Electron rich bidentate phosphinimine-imine ligands: synthesis and reactivity of late transition metal complexes.

Electron rich phosphinimine-imine proligands Ph(3)PN(C(6)H(4))C(Ph)(NAr) (L(Ar)) (Ar = 4-(OEt)C(6)H(4) (OEt), 3,5-Me(2)C(6)H(3)(Xyl)) were synthesized in three steps from 2-aminobenzophenone. These compounds, along with previously reported L(Mes) and L(Tol) (Mes = 2,4,6-Me(3)C(6)H(2), Tol = 4-MeC(6)H(4)) were used to synthesize a series of tetracarbonyltungsten(0) complexes: L(Mes)W(CO)(4) (1), L(Tol)W(CO)(4) (2), L(OEt)W(CO)(4) (3), and L(Xyl)W(CO)(4) (4).
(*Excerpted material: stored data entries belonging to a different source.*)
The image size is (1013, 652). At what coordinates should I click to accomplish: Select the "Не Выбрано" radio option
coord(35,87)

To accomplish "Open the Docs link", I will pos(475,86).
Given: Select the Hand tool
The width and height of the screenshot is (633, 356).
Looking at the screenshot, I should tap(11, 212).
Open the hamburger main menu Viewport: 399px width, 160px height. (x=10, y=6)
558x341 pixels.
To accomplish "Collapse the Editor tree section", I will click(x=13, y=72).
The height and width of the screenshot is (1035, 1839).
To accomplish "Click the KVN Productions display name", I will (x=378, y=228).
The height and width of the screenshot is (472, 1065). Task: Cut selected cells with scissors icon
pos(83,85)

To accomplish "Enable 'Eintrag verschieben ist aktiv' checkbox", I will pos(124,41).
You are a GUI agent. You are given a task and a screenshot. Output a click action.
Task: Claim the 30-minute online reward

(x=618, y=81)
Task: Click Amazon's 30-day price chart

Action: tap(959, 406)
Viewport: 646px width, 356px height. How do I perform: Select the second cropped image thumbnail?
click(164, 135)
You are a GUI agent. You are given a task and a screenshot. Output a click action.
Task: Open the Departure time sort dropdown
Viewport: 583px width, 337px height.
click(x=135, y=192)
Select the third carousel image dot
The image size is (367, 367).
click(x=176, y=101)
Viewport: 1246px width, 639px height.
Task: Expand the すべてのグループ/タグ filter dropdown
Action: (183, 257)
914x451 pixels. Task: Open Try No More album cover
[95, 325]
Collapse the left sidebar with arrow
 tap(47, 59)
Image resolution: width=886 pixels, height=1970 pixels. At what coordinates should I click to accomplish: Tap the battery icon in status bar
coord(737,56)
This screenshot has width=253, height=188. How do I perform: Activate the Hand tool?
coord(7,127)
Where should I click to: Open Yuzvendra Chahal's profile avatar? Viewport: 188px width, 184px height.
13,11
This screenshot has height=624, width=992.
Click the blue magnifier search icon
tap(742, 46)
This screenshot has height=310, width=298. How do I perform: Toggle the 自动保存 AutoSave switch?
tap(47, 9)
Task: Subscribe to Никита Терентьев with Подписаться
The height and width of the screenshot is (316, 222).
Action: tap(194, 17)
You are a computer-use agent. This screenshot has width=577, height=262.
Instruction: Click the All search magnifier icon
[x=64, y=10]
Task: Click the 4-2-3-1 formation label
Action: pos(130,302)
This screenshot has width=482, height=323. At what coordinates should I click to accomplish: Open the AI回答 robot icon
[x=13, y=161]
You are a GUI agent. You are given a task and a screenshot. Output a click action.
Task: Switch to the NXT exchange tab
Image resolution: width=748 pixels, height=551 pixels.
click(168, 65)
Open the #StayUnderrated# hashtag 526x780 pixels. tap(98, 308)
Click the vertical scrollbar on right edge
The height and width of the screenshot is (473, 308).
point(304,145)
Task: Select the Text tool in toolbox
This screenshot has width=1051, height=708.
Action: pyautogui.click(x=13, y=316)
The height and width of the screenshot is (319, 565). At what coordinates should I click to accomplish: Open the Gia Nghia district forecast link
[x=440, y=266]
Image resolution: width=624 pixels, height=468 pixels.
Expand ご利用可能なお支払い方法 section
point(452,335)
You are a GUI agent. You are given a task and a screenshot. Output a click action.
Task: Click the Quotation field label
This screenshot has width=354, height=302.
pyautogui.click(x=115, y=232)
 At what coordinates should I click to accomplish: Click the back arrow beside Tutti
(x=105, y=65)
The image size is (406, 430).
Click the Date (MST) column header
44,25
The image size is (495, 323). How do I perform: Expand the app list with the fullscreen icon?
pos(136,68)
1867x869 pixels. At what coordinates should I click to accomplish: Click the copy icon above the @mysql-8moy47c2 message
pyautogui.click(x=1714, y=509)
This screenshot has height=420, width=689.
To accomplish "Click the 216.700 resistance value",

The ligands were evaluated by analysis of the carbonyl stretching frequencies of the tungsten complexes and were shown to be better sigma-donors and poorer pi-acceptors compared to similar ligands in the literature. The coordination chemistry of the proligands was expanded to other late transition metals and L(Mes)CoCl(2) (5), L(Tol)CoCl(2) (6), L(Mes)NiBr(2) (7), L(Tol)NiBr(2) (8), L(Mes)ZnCl(2) (9), and L(Tol)ZnCl(2) (10) were synthesized by the direct reaction of L(Mes) and L(Tol) with the respective metal dihalide precursors. The complexes were fully characterized and the molecular structures of complexes 3, 6, 7, and 10 were reported. The synthesis of zinc complexes 9 and 10 was dependent on the steric bulk of the ligand. Complex 10 proved to be resistant to derivatization via a number of routes.